Loi N° 1971-20 du 03 Février 1971

3 février 1971

Résumé

La Loi N° 1971-20 du 03 février 1971 autorise le Président de la République du Sénégal à ratifier la Convention de l'Organisation de l'Unité Africaine (OUA) régissant les aspects propres aux problèmes des réfugiés en Afrique, signée à Addis-Abeba le 10 septembre 1969. Ce texte s'inscrit dans un processus de complémentarité avec les instruments internationaux existants, notamment la Convention des Nations Unies de 1951 sur le statut des réfugiés et son Protocole de 1967.

Points clés

  • La loi se compose d'un article unique autorisant la ratification de la Convention de l'OUA sur les réfugiés.
  • La Convention de l'OUA vise à harmoniser les pratiques africaines en matière de réfugiés et à répondre aux spécificités du continent.
  • Elle définit le terme "réfugié" de manière extensive, incluant les personnes fuyant des troubles graves à l'ordre public.
  • La Convention interdit les activités subversives des réfugiés contre les États membres de l'OUA et garantit le droit d'asile sans discrimination.
  • Le Sénégal dispose déjà d'une législation interne plus libérale que les dispositions de la Convention de l'OUA.
  • La ratification s'appuie sur des rapports parlementaires favorables des commissions de l'Assemblée nationale.

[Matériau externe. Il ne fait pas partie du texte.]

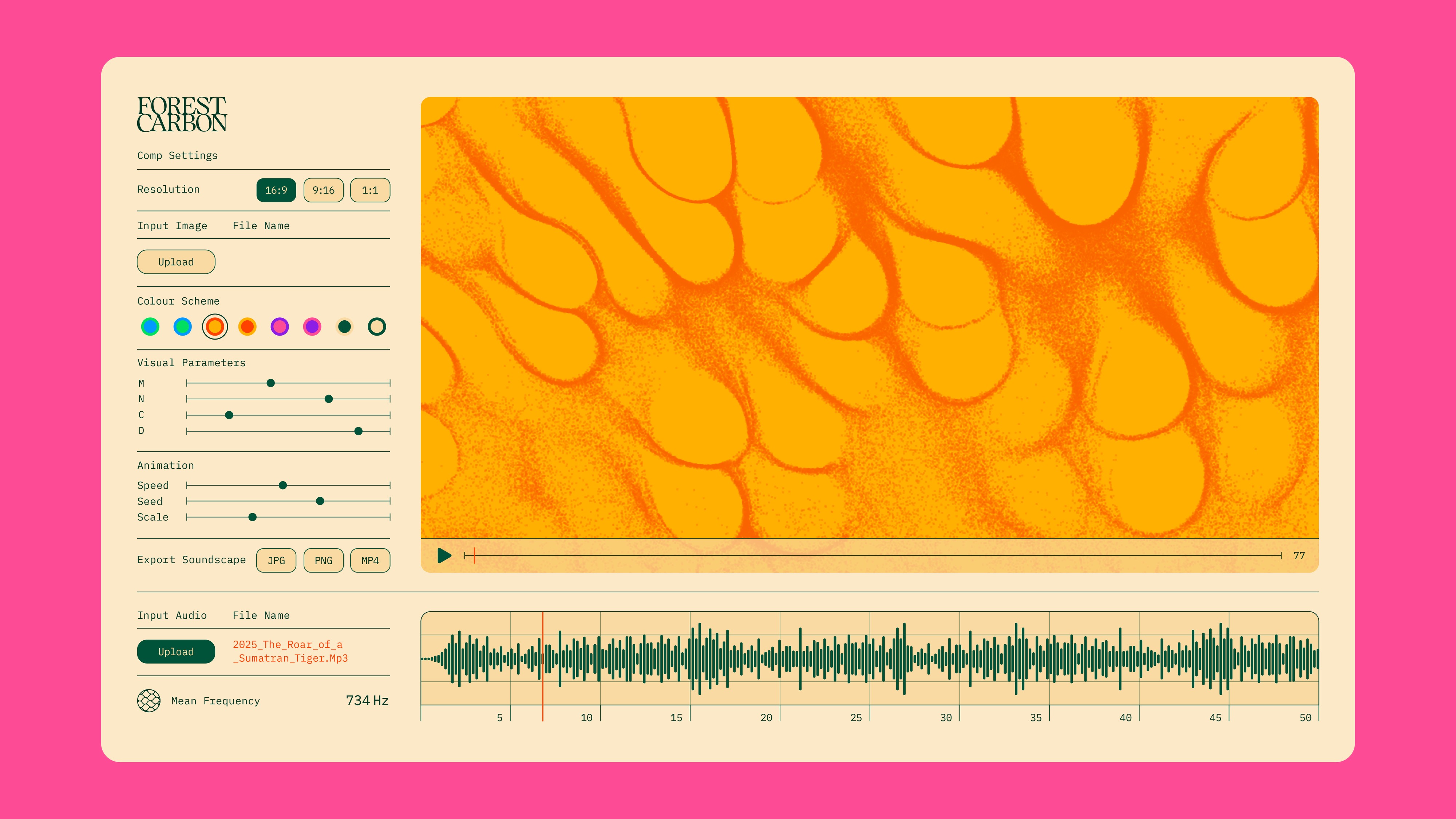This screenshot has height=819, width=1456.
Task: Choose the red-orange colour scheme swatch
Action: [247, 327]
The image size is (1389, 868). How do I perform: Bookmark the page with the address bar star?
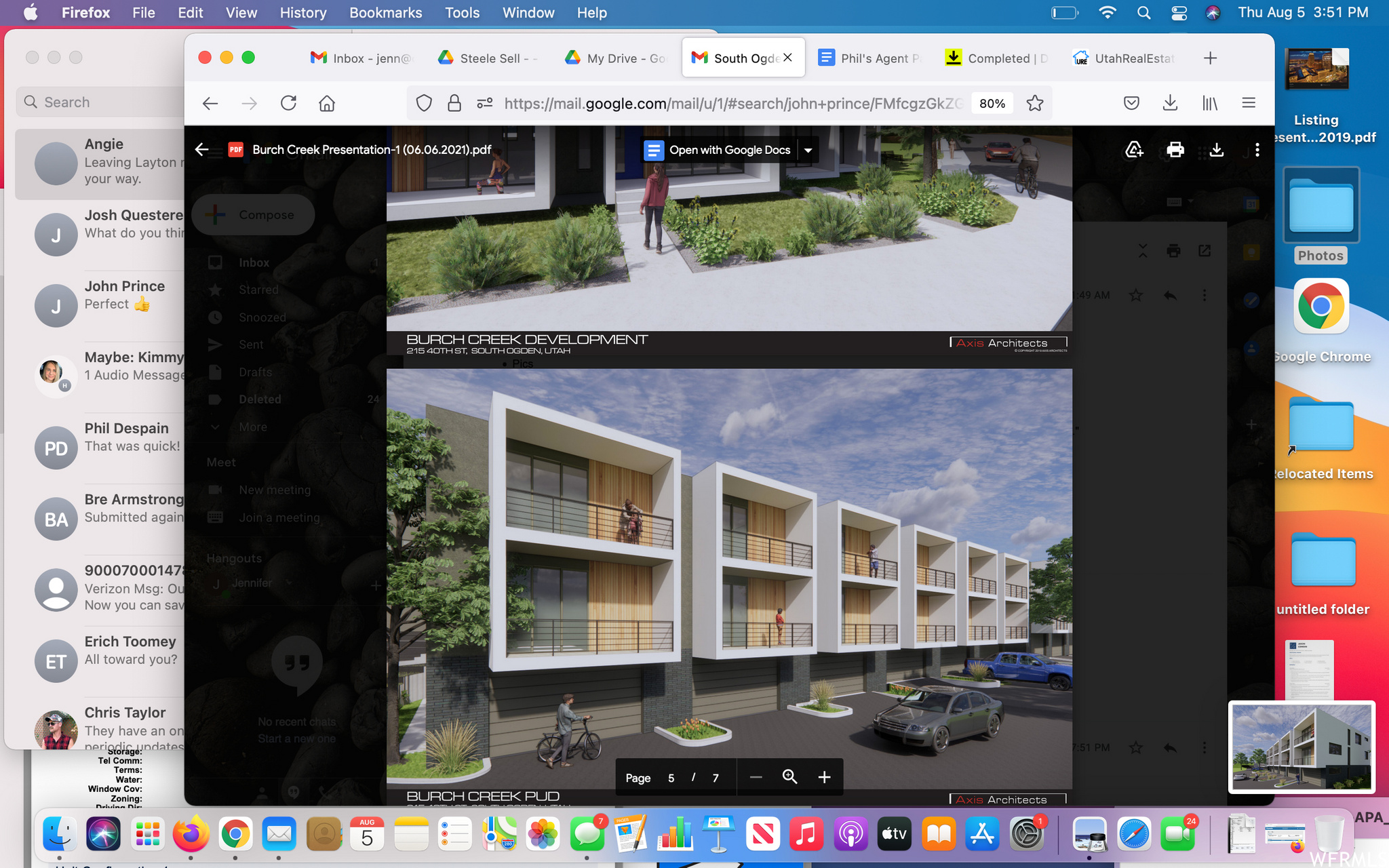tap(1034, 102)
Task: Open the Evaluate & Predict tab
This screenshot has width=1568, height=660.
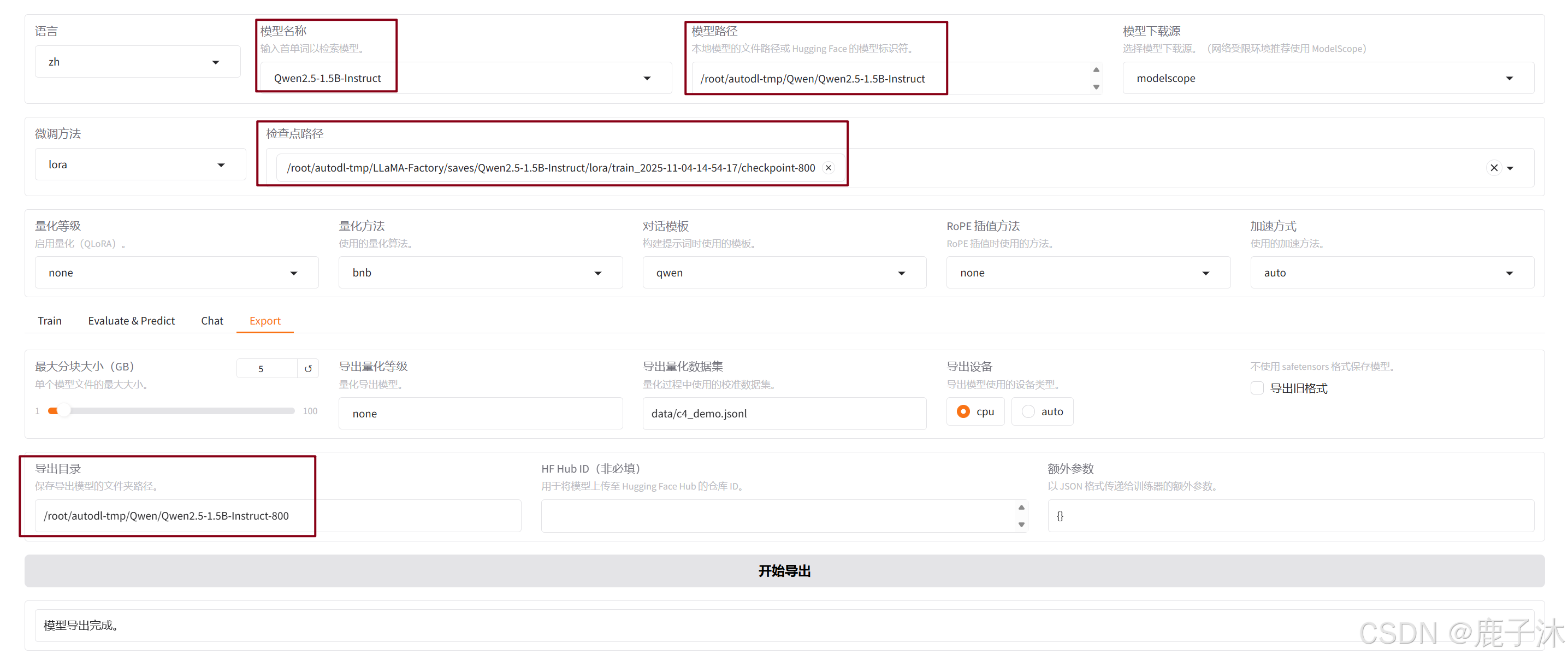Action: pos(131,320)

Détails et éléments notables

  • Références juridiques :
    • Convention de l'OUA du 10 septembre 1969.
    • Convention des Nations Unies de 1951 sur le statut des réfugiés et son Protocole de 1967.
    • Loi n° 68.027 du 24 juillet 1968 (statut des réfugiés au Sénégal).
    • Résolutions 26 et 104 de l'OUA.
  • Définition du réfugié :
    • Personnes craignant des persécutions pour des motifs de race, religion, nationalité, opinions politiques ou appartenance à un groupe social.
    • Personnes fuyant des événements troublant gravement l'ordre public dans leur pays d'origine.
  • Engagements des États :
    • Droit d'asile et non-refoulement (Article II).
    • Interdiction des activités subversives (Article III).
    • Collaboration avec l'OUA et le Haut Commissariat des Nations Unies pour les réfugiés (Articles VII et VIII).
  • Acteurs et institutions :
    • Président de la République : Léopold Sédar Senghor.
    • Premier Ministre : Abdou Diouf.
    • Assemblée nationale du Sénégal (3ème législature).
    • Commissions parlementaires : Fonction Publique, Travail, Santé et Affaires Sociales ; Législation, Justice, Administration Générale et Règlement Intérieur ; Affaires Étrangères.
    • Ministère des Affaires étrangères et Garde des Sceaux.
  • Contexte et motivations :
    • Le Sénégal héberge environ 60 000 réfugiés, avec des dépenses significatives (125 000 dollars, dont 35 000 dollars couverts par le HCR).
    • La Convention de l'OUA comble les lacunes des instruments internationaux antérieurs, notamment pour les réfugiés africains.